Without including any pictures, retype exactly the lines from the top of the records through the line containing "issue 77 (1047, 1428)", that final line included.

+---+

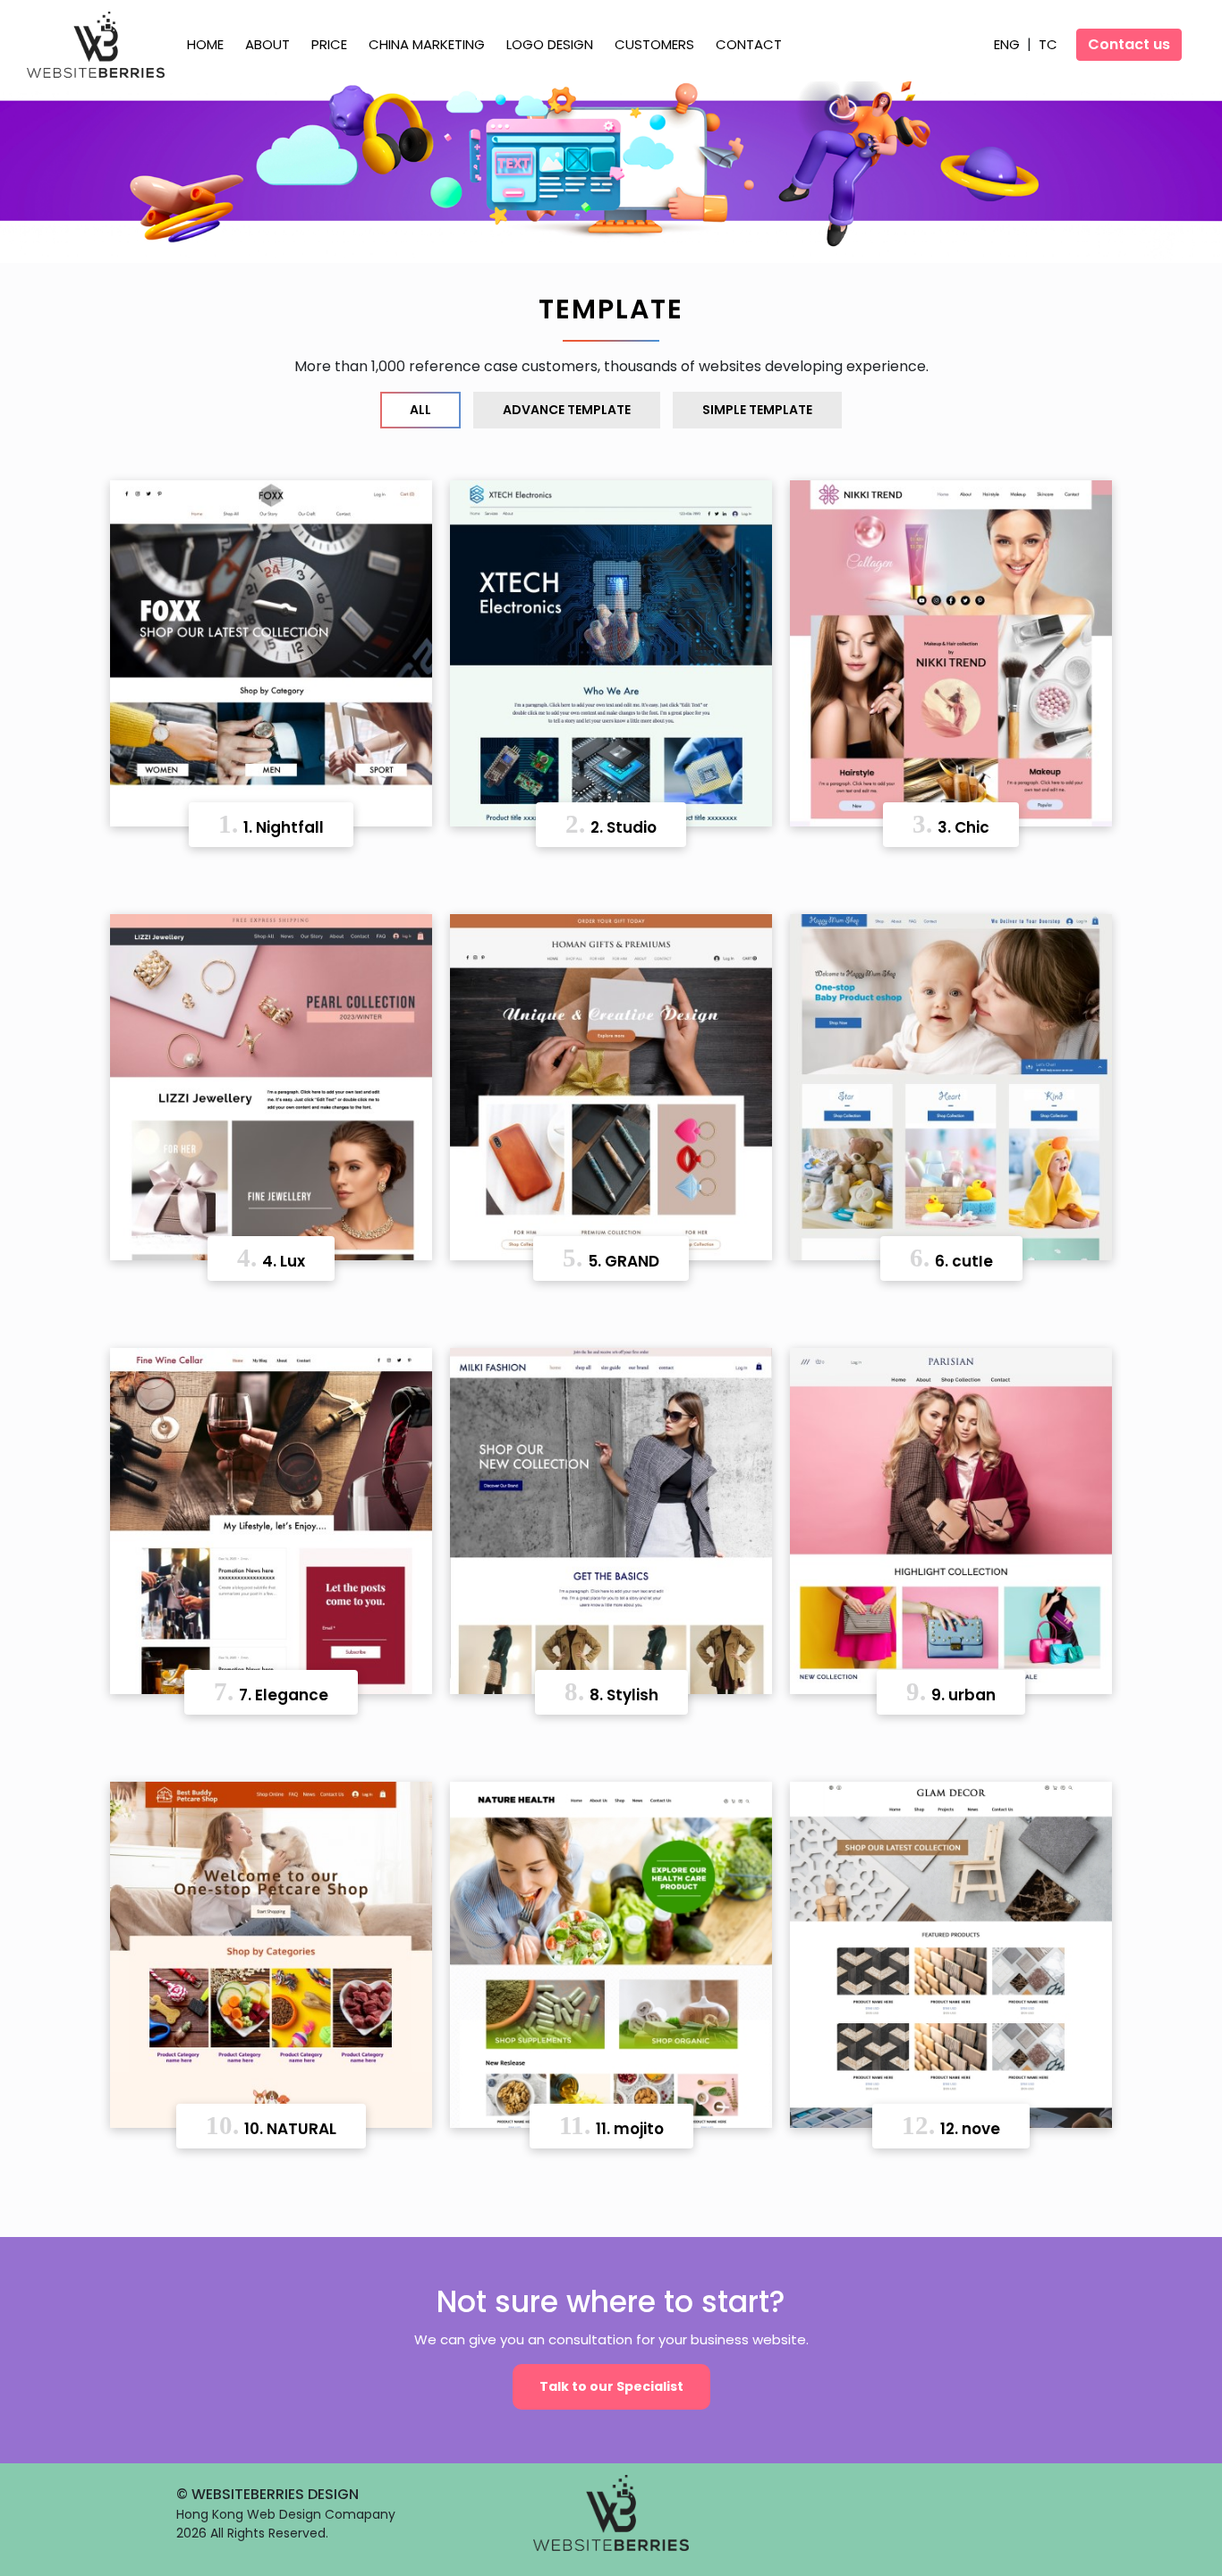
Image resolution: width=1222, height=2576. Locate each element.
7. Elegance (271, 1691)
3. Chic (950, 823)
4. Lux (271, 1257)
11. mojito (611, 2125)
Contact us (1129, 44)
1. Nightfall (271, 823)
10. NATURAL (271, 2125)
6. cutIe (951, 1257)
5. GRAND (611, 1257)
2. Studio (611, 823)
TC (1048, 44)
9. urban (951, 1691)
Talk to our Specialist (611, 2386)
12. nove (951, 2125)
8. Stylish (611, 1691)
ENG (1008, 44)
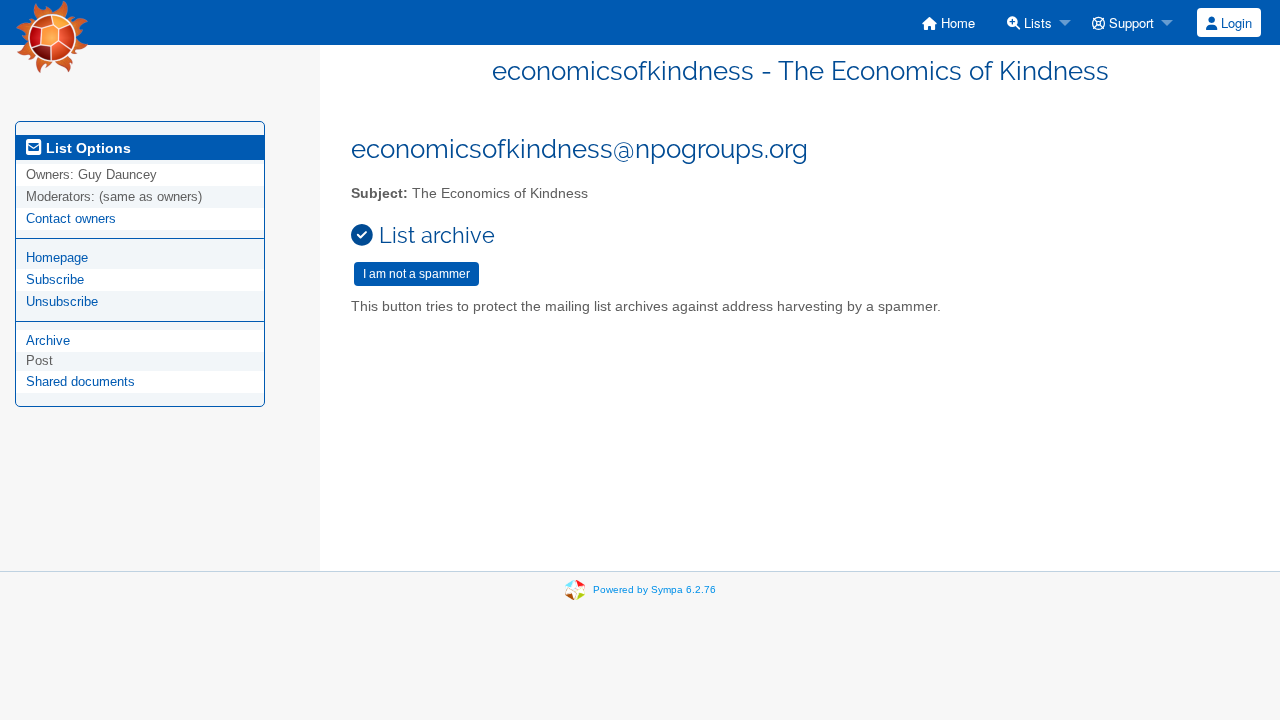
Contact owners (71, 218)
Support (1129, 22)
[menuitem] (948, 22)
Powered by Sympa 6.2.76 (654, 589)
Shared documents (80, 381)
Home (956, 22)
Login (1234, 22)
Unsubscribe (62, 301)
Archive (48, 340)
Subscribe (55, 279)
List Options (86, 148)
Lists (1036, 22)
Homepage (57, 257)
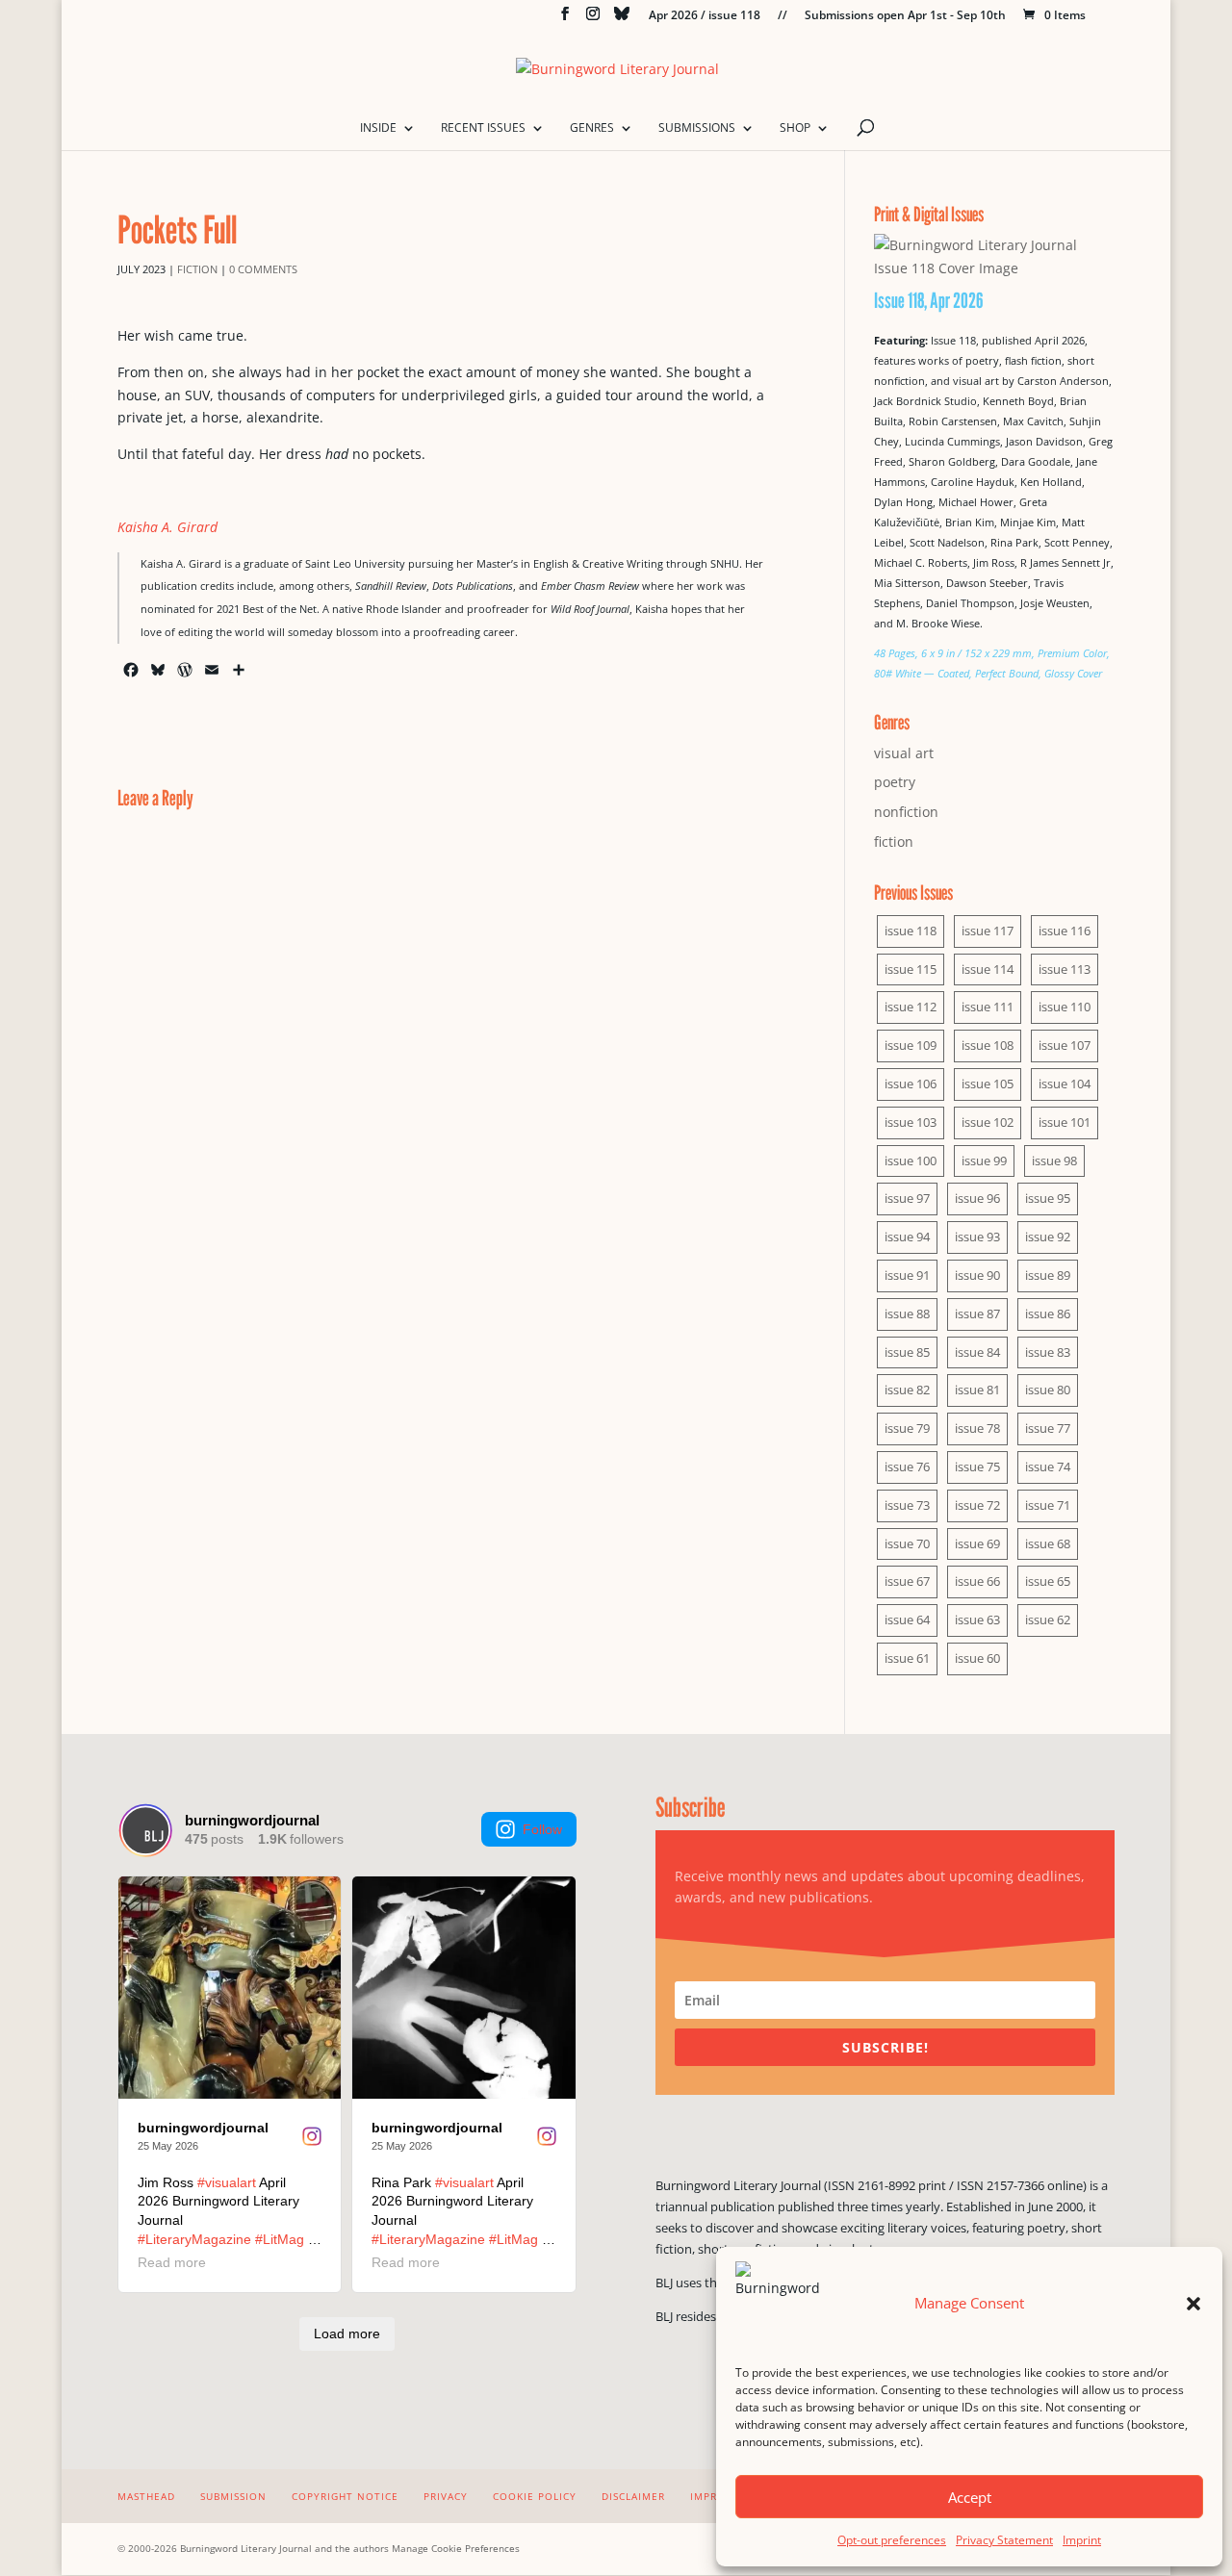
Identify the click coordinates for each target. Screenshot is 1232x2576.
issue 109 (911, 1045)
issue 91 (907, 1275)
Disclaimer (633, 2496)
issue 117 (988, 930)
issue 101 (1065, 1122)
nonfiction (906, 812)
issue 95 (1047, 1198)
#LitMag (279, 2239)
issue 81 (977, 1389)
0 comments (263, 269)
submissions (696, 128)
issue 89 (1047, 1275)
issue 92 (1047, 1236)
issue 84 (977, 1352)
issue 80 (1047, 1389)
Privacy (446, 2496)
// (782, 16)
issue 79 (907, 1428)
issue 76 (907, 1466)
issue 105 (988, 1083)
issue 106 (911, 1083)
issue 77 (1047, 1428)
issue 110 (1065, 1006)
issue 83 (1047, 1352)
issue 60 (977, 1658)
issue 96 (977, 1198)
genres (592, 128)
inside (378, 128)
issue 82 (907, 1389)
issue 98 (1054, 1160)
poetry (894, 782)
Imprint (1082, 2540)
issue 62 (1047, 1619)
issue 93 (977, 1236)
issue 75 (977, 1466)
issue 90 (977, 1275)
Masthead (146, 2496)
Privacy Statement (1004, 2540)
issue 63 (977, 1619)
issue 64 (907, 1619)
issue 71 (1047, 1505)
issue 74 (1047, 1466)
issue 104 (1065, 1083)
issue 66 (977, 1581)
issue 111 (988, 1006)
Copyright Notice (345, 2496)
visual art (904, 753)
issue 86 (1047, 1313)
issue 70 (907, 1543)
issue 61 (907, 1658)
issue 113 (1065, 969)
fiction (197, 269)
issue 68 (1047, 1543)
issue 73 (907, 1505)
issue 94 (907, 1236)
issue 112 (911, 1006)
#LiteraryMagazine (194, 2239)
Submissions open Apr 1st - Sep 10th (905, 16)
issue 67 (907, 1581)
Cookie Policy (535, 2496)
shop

+---+

RESULT OF THE TASK →
Image resolution: width=1222, height=2576. Locate each element.
7. Elegance (271, 1691)
3. Chic (950, 823)
4. Lux (271, 1257)
11. mojito (611, 2125)
Contact us (1129, 44)
1. Nightfall (271, 823)
10. NATURAL (271, 2125)
6. cutIe (951, 1257)
5. GRAND (611, 1257)
2. Studio (611, 823)
TC (1048, 44)
9. urban (951, 1691)
Talk to our Specialist (611, 2386)
12. nove (951, 2125)
8. Stylish (611, 1691)
ENG (1008, 44)
Contact owners (71, 218)
Support (1129, 22)
[menuitem] (948, 22)
Powered by Sympa 6.2.76 (654, 589)
Shared documents (80, 381)
Home (956, 22)
Login (1234, 22)
Unsubscribe (62, 301)
Archive (48, 340)
Subscribe (55, 279)
List Options (86, 148)
Lists (1036, 22)
Homepage (57, 257)
Identify the click coordinates for each target. Screenshot is 1232x2576.
issue 109 (911, 1045)
issue 91 (907, 1275)
Disclaimer (633, 2496)
issue 117 (988, 930)
issue 101 (1065, 1122)
nonfiction (906, 812)
issue 95 (1047, 1198)
#LitMag (279, 2239)
issue 81 (977, 1389)
0 comments (263, 269)
submissions (696, 128)
issue 89 (1047, 1275)
issue 92 (1047, 1236)
issue 84 (977, 1352)
issue 80 (1047, 1389)
Privacy (446, 2496)
// (782, 16)
issue 79 (907, 1428)
issue 76 (907, 1466)
issue 105 (988, 1083)
issue 106 (911, 1083)
issue 77 (1047, 1428)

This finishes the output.